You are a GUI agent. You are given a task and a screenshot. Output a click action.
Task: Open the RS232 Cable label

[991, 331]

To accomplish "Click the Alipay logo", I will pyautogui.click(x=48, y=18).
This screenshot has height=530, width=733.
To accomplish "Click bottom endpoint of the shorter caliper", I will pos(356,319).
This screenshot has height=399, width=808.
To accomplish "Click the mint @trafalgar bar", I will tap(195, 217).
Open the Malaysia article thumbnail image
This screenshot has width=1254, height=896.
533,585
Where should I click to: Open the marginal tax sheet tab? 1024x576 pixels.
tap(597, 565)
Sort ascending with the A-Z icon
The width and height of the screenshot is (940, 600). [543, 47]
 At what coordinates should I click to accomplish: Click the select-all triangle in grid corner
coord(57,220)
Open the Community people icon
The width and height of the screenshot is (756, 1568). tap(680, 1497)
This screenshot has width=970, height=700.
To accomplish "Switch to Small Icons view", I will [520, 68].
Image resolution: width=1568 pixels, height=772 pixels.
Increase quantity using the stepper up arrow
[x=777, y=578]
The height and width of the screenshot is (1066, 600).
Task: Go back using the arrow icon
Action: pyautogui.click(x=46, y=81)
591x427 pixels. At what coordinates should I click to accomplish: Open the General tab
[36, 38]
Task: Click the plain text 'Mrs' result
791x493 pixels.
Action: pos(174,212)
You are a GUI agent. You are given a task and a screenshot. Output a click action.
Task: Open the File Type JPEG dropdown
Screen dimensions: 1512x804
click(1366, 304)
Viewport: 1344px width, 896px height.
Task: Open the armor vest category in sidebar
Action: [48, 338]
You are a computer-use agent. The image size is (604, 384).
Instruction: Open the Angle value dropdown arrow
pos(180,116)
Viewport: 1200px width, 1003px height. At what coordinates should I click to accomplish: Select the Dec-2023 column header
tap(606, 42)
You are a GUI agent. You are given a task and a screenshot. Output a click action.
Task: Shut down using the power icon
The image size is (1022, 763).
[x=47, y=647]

> _Work to be completed_: Once you have read the entries above, copy them out exactly as they were given.

> _Exercise solution_:
You are a GUI agent. You are given a task and a screenshot. Output a click action.
Task: Open the RS232 Cable label

[991, 331]

To accomplish "Click the Alipay logo", I will pyautogui.click(x=48, y=18).
This screenshot has height=530, width=733.
To accomplish "Click bottom endpoint of the shorter caliper", I will pos(356,319).
This screenshot has height=399, width=808.
To accomplish "Click the mint @trafalgar bar", I will tap(195, 217).
Open the Malaysia article thumbnail image
This screenshot has width=1254, height=896.
533,585
Where should I click to: Open the marginal tax sheet tab? 1024x576 pixels.
tap(597, 565)
Sort ascending with the A-Z icon
The width and height of the screenshot is (940, 600). [543, 47]
 At what coordinates should I click to accomplish: Click the select-all triangle in grid corner
coord(57,220)
Open the Community people icon
The width and height of the screenshot is (756, 1568). tap(680, 1497)
This screenshot has width=970, height=700.
To accomplish "Switch to Small Icons view", I will [520, 68].
Image resolution: width=1568 pixels, height=772 pixels.
Increase quantity using the stepper up arrow
[x=777, y=578]
The height and width of the screenshot is (1066, 600).
Task: Go back using the arrow icon
Action: pyautogui.click(x=46, y=81)
591x427 pixels. At what coordinates should I click to accomplish: Open the General tab
[36, 38]
Task: Click the plain text 'Mrs' result
791x493 pixels.
Action: pos(174,212)
You are a GUI agent. You are given a task and a screenshot. Output a click action.
Task: Open the File Type JPEG dropdown
Screen dimensions: 1512x804
click(1366, 304)
Viewport: 1344px width, 896px height.
Task: Open the armor vest category in sidebar
Action: [48, 338]
You are a computer-use agent. The image size is (604, 384).
Instruction: Open the Angle value dropdown arrow
pos(180,116)
Viewport: 1200px width, 1003px height. At what coordinates should I click to accomplish: Select the Dec-2023 column header
tap(606, 42)
You are a GUI agent. You are given a task and a screenshot. Output a click action.
Task: Shut down using the power icon
The image size is (1022, 763).
[x=47, y=647]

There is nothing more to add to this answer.